ほとんどは便秘が原因です。硬い便、太い便が出るときにおしりが切れるのです。
症状
出血とおしりの痛みです。便をした後もズキンズキンとする痛みが続くときは慢性化している可能性があります。
当院の治療法
治療の基本は便秘をなおすことです。食生活に注意し、柔らかい便がスムースにでるようにします。また、ぬり薬や飲み薬を使用します。どうしても治らない場合、また慢性化しておしりが狭くなった場合は手術を行うとよくなります。

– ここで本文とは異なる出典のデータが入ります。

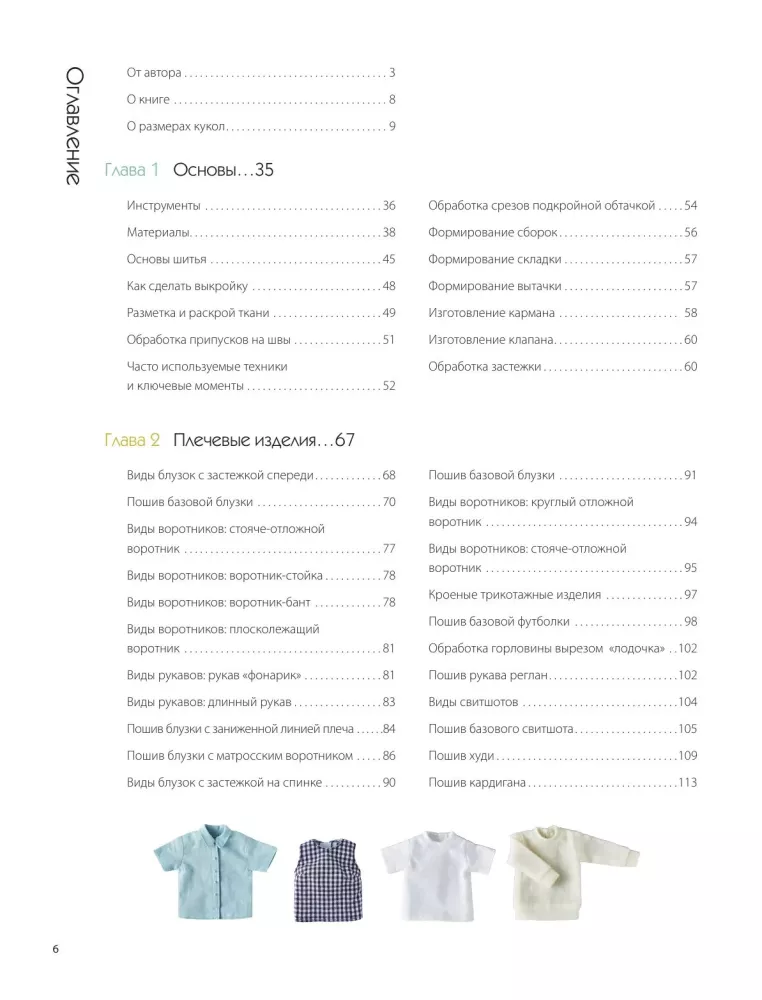This screenshot has height=1000, width=762.
Task: Choose the 'Изготовление кармана' entry
Action: [x=562, y=313]
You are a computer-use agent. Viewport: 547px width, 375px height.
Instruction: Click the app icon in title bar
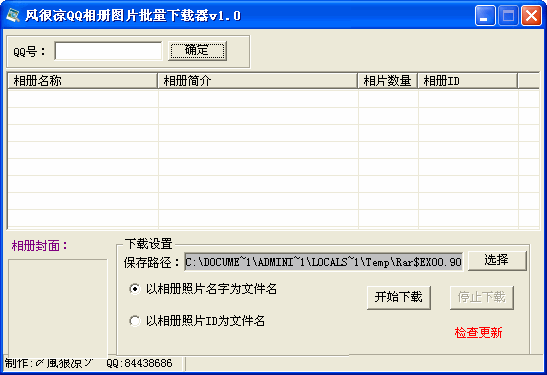point(13,15)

おしりを少し広げる手術で、3泊4日の入院となります。
その他のおしりの病気
直腸脱、直腸瘤、肛門掻痒症、肛門部ヘルペスなどの診断治療をしています。
- 直腸脱
高齢の女性に多く、おしりや骨盤の筋肉が少しゆるんだために、直腸がおしりから出てくる病気です。手術が唯一の治療法です。腹腔鏡を使った手術方法、おしりからの手術法など行っています。
- 直腸瘤
直腸が膣側に膨らむ病気です。便がまっすぐ肛門に向かわず、膣側に進むので、膣の後ろ側をおさえて便を出すようになるのが特徴です。お産などによって、直腸と膣の間の壁が弱くなっていることが原因です。生活に支障が出る場合は手術で治療します。
- 肛門掻痒症
かゆいので、ついつい手で引っかいたりして悪循環になります。おしりを石鹸でごしごし洗ったり、過度の温水洗浄が原因のことが多いようです。カビが原因の時もあります。ぬり薬などで治療します。
- 肛囲ヘルペス
ヘルペスウィルスが原因です。皮膚の神経と関連するので、おしりがチクチク痛く、小さな湿疹や水疱ができます。ぬり薬で治療します。

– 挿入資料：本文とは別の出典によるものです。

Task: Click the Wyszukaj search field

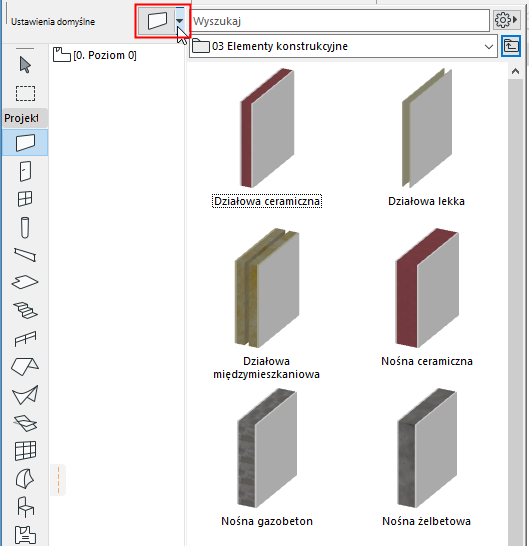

その他にもいろいろな病気があります。おしりでお困りのことがあれば、お気軽にご相談ください。
- Q1.おしりの診察はどうするのですか?
- A1.診察は横向きです。下着を膝までおろしてバスタオルでおおいます。そして、おしりだけ見えるようにして診察します。診察は1分以内です。診察室はもちろん個室ですが、カーテンでベッドを仕切ってプライバシーに配慮をしています。医師、看護師と話をしながら、リラックスした状態での診察なので安心してください。
- Q2.女性医師はいますか?
- A2.います。前もってご相談ください。
- Q3.麻酔の方法について教えてください?
- A3.脊椎麻酔、いわゆる下半身麻酔です。腰に細い針で注射をして麻酔します。手術中は全く痛みを感じません。
- Q4.費用はどのくらいかかりますか?
- A4.標準的な3泊4日入院の手術で3割負担なら約7万円くらいです。
- Q5.入院日数は決まっているのですか?
- A5.標準は3泊4日ですが、手術の説明をして、相談のうえ入院日数を決めるようにしています。手術内容にもよりますが、短期入院、日帰り治療も可能です。
- Q6.痔は悪くなったら早めに手術したほうがいいのですか?
- A6.普通、命に関わる病気ではないので、手術を早めにしたほうがいいということは決してありません。しかし、病状によっては、劇的に症状が改善するので、もっと早く手術しておけばよかったと思う人は多いようです。手術がベストかどうか、相談しながら治療方針を決めてゆきます。
- Q7.手術後の生活はどうなりますか?
- A7.手術後3~4時間で歩行ができるようになります。食事は当日の夕食から始まります。翌日からはシャワー、入浴も可能です。痛みについては個人差がありますが、ほとんどの患者さんが思ったより痛くないと言われます。手術方法の進歩、疼痛管理の進歩によると思われます。便が柔らかくなる薬などを飲んでいただきます。退院後、1週間以内には皆さん仕事に復帰されているようです。
- Q8.痔にならないために、日常生活で注意することがありますか?
- A8.便秘、下痢をしないよう規則正しい生活、食生活を心がけてください。
- 長時間の座位や車の運転をさけ、適度に休憩して体操などしましょう。
- 便は全部を出し切ろうとせず、また、いきみはできるだけ短い時間とし、5分以内にはトイレから出るようにしましょう。